/---

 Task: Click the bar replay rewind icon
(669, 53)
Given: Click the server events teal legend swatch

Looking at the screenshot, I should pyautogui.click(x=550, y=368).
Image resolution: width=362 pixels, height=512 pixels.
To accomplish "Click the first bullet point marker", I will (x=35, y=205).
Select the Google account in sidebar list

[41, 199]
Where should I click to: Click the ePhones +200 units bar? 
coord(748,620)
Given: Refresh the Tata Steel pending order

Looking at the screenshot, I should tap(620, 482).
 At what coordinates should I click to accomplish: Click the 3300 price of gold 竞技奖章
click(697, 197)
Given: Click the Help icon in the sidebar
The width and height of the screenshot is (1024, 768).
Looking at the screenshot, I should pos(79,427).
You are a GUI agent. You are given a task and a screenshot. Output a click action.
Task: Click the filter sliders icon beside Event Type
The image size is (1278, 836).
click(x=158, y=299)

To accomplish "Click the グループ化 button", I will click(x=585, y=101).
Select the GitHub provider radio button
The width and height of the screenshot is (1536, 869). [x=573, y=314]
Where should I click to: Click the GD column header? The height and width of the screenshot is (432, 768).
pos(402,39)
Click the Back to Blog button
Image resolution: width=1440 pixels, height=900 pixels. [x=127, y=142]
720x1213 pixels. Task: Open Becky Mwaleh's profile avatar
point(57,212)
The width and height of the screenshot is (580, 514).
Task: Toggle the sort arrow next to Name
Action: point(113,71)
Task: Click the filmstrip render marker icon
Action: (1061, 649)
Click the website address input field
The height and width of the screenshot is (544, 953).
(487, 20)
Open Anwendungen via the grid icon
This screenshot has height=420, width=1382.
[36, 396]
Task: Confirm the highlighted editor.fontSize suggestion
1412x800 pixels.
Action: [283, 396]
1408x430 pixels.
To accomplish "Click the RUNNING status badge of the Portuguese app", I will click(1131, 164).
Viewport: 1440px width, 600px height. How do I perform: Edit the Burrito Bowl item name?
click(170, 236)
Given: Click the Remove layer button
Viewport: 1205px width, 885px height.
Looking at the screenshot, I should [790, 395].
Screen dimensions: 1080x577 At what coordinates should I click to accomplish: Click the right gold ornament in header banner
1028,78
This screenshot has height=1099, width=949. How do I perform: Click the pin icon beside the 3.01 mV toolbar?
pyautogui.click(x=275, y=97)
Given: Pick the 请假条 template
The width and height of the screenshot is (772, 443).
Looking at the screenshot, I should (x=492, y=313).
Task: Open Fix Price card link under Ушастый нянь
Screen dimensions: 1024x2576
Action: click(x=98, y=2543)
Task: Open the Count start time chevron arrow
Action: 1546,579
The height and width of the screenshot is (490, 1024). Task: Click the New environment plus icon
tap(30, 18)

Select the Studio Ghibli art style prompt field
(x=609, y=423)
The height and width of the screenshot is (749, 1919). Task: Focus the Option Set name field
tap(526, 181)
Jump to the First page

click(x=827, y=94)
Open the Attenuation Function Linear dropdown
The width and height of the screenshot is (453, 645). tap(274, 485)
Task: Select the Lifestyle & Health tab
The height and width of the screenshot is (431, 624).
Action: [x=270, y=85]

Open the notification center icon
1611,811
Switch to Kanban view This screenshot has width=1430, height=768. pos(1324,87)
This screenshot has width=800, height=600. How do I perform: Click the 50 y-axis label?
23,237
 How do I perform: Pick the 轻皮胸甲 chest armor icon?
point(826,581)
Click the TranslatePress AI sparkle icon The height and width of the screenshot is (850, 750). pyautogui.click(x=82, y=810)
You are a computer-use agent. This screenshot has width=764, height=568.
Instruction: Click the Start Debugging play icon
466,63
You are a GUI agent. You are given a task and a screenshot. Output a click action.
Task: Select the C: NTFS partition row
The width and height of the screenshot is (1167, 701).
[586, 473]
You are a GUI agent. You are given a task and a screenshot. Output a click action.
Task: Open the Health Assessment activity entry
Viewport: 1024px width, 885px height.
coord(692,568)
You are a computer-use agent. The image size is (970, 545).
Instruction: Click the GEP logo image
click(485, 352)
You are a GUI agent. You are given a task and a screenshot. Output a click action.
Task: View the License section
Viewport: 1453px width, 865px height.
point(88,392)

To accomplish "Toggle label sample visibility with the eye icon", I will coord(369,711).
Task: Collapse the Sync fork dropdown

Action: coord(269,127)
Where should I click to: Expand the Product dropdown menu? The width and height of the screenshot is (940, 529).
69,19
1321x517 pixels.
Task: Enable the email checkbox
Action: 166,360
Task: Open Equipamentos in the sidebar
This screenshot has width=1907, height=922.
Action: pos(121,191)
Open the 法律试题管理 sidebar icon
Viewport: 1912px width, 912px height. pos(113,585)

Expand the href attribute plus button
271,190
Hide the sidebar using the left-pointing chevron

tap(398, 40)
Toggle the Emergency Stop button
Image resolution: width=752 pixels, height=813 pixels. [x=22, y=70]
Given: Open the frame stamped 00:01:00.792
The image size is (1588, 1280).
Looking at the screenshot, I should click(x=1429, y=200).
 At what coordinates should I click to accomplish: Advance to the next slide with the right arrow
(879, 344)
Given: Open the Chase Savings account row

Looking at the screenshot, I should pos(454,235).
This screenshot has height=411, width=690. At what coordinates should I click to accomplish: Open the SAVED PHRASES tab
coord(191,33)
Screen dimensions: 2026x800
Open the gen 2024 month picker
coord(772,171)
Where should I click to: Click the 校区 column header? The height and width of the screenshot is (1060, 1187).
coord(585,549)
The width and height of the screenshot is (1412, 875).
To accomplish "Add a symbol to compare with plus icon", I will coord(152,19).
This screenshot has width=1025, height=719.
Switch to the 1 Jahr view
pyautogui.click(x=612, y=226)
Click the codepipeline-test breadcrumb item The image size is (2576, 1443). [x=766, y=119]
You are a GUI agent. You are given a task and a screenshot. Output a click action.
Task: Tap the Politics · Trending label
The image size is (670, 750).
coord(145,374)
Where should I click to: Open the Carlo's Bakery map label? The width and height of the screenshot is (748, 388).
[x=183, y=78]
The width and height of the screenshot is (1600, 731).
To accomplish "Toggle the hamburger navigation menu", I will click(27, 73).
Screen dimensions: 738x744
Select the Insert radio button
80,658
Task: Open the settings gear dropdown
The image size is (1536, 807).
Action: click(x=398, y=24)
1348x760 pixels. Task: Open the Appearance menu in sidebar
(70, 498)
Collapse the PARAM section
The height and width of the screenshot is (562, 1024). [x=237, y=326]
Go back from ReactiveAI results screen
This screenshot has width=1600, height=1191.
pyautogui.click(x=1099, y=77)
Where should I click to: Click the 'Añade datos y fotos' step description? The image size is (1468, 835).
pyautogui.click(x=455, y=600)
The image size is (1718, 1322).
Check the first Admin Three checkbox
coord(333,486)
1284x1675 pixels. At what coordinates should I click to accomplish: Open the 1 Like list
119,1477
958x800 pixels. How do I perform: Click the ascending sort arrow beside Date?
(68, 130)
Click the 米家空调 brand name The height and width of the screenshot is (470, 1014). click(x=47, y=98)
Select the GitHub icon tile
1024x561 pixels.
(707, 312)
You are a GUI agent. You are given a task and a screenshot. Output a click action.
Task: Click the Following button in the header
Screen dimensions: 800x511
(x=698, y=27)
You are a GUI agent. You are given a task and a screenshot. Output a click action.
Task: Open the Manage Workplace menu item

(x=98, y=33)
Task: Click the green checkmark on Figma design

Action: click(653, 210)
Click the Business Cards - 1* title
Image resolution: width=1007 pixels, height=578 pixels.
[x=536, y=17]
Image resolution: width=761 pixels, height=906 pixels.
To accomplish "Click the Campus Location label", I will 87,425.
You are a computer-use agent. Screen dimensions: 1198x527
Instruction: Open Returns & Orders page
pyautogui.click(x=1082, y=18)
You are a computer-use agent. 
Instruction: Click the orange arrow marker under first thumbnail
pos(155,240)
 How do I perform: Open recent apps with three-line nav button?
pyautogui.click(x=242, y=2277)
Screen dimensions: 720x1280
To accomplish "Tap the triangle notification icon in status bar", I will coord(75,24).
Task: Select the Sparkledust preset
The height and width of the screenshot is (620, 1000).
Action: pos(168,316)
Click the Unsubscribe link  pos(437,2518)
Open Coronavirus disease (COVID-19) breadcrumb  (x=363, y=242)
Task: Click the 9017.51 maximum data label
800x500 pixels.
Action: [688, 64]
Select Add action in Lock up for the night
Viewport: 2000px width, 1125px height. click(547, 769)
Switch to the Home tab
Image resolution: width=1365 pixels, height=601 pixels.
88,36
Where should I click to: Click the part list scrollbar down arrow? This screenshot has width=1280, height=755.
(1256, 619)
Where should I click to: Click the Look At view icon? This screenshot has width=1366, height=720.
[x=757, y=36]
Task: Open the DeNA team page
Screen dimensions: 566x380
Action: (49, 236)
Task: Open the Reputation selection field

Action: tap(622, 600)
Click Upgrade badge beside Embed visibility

\---

▶ PROBLEM
Report the tally of lines in the material holding "Health", and add nothing to it.

▶ PROBLEM SOLUTION
2